The Hopi are a Pueblo tribe. Pueblo Indians live in pueblo houses, also called adobe style dwellings. These are permanent structures fabricated from a cement-like material that is a combination of straw, sand, and water. This style of construction made it possible for the Hopi to build levels of living units over each other and along the sides of cliffs in some instances. The oldest continually used communities in North America were created by Pueblo Indians.
The Hopi, like the Inuits, are able to survive in some of the harshest environments on the planet. These environmental factors created a culture of very formal rituals honoring the rain and sun, traditions practiced for thousands of years. The Hopi would tell you that their rituals and customs have contributed to their success, and because of their success with farming corn, beans and squash, they along with other Pueblo tribes from the Southwest, are probably the least nomadic of all Native American tribes.
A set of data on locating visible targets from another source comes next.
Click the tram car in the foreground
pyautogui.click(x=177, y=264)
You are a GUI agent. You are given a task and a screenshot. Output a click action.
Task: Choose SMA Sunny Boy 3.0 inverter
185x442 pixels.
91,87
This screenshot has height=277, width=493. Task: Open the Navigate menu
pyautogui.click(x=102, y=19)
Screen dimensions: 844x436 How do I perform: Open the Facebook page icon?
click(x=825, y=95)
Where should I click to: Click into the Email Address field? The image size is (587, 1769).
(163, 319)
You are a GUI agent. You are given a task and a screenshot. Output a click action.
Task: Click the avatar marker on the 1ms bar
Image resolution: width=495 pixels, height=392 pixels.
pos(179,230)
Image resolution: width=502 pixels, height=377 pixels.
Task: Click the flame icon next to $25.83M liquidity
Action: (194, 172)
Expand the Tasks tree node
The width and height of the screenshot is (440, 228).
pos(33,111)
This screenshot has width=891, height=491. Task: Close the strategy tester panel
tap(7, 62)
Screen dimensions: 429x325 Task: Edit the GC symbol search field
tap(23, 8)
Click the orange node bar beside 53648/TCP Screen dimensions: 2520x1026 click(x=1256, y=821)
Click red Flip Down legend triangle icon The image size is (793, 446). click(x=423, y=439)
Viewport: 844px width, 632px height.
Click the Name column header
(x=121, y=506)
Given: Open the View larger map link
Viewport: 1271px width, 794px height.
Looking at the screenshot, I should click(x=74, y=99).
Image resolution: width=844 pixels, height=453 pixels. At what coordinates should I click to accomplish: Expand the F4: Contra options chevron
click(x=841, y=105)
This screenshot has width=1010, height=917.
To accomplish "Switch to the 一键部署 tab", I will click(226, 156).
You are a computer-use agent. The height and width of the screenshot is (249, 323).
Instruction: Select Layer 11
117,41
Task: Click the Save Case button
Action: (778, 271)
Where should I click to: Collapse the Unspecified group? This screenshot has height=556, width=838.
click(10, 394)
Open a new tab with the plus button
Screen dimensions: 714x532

By engineering complex canals and irrigation systems, the Hopi are able to harness water in an area that to the outsider seems totally inhospitable for growing conditions.
One of the major components of the customs and rituals is the use of Kachina personas. These Kachinas are assistants from the underworld (the original Hopi ancestors are said to come from the underworld, an idea that still plays out in much of Hopi life). The Kachinas come in a very wide range of personalities and are re-created in two forms, as dolls and as dancers. Their physical portrayals can come in many different interpretations. The dolls can be made for young people as a rite of passage into puberty and adulthood. The dancers are dressed as Kachinas and then perform through the village in certain ritualized parades displaying particular characteristics of a specific Kachina.